- Data extracted from a collection
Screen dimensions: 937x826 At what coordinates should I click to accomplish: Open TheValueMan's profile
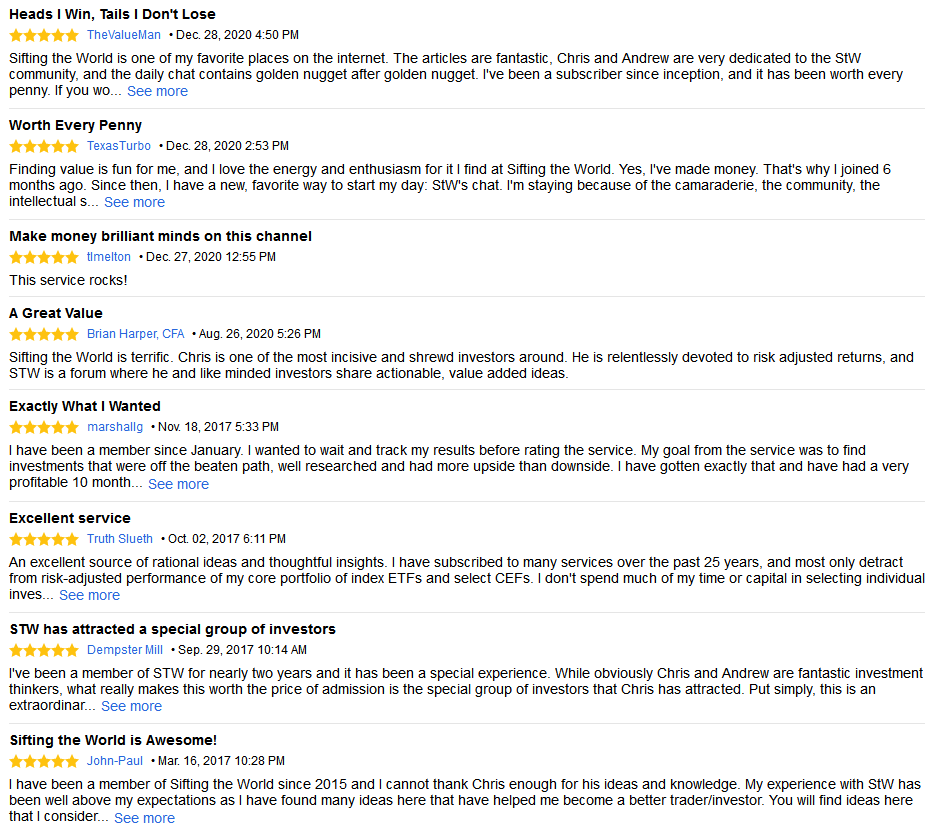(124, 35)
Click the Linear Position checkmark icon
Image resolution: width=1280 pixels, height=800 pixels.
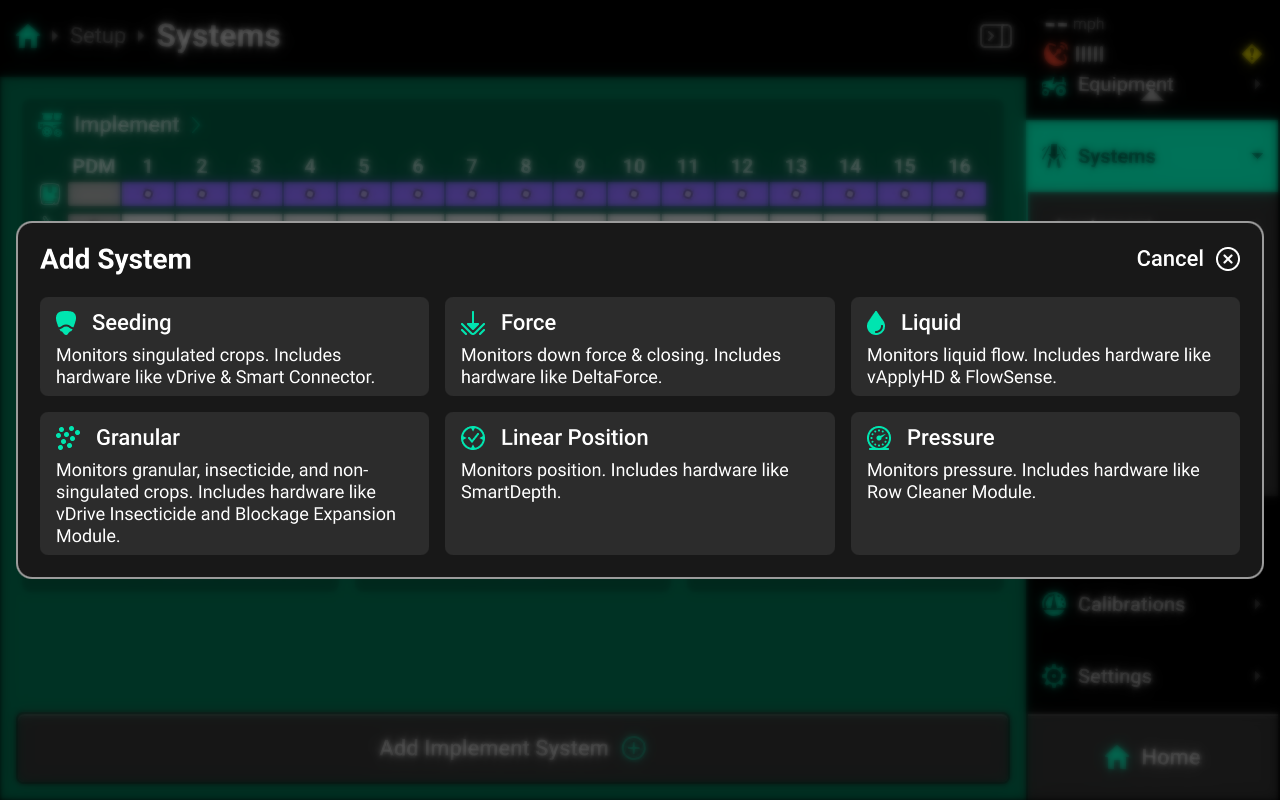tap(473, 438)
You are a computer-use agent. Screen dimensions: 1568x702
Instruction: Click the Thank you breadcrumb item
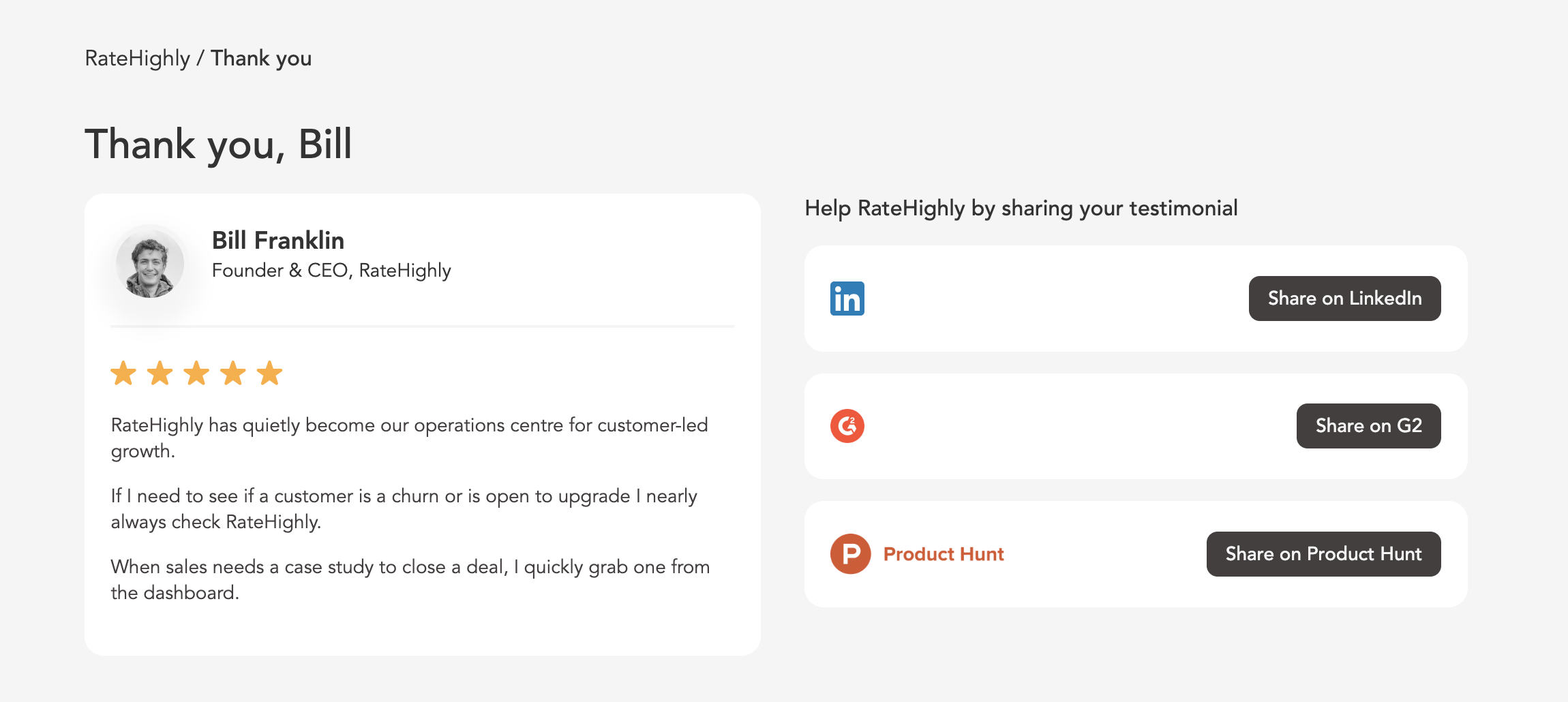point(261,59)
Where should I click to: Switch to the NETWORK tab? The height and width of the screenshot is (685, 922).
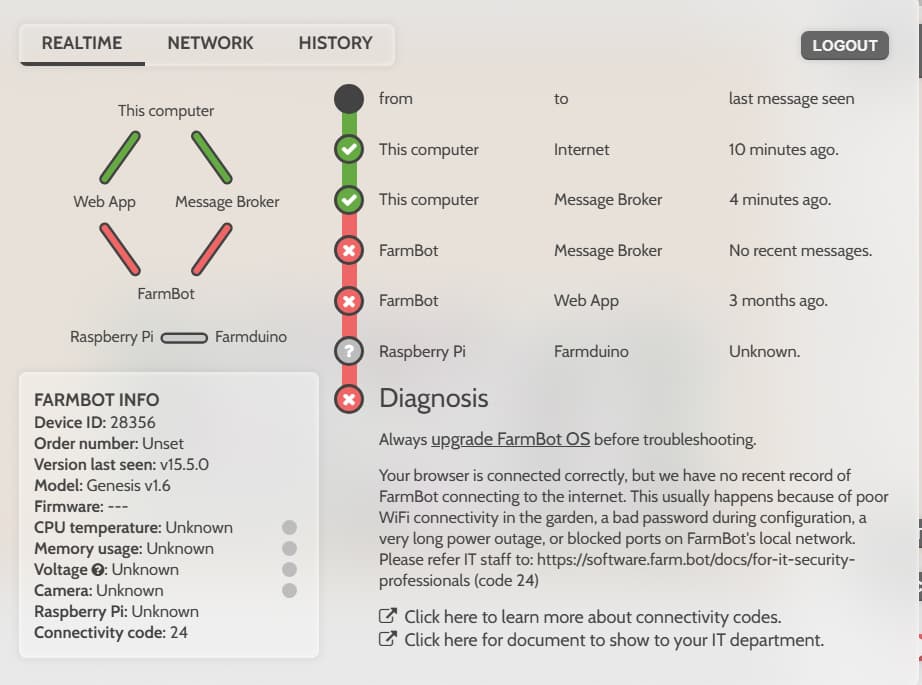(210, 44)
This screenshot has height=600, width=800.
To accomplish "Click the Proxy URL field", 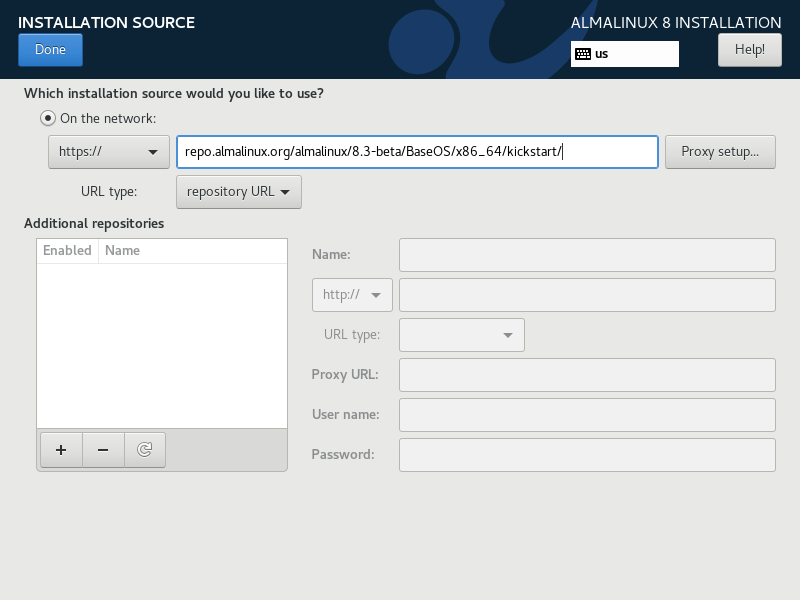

- GOAL OF THE EXERCISE
Leave out the pictures and repeat exactly the lines from the one containing "Click the Linear Position checkmark icon" through the last line of the entries.

- SOLUTION BELOW
Click the Linear Position checkmark icon
Image resolution: width=1280 pixels, height=800 pixels.
tap(473, 438)
You are a computer-use agent. Screen dimensions: 1568x702
Instruction: Click the Thank you breadcrumb item
point(261,59)
Where should I click to: Switch to the NETWORK tab? The height and width of the screenshot is (685, 922).
(210, 44)
This screenshot has height=600, width=800.
To accomplish "Click the Proxy URL field", 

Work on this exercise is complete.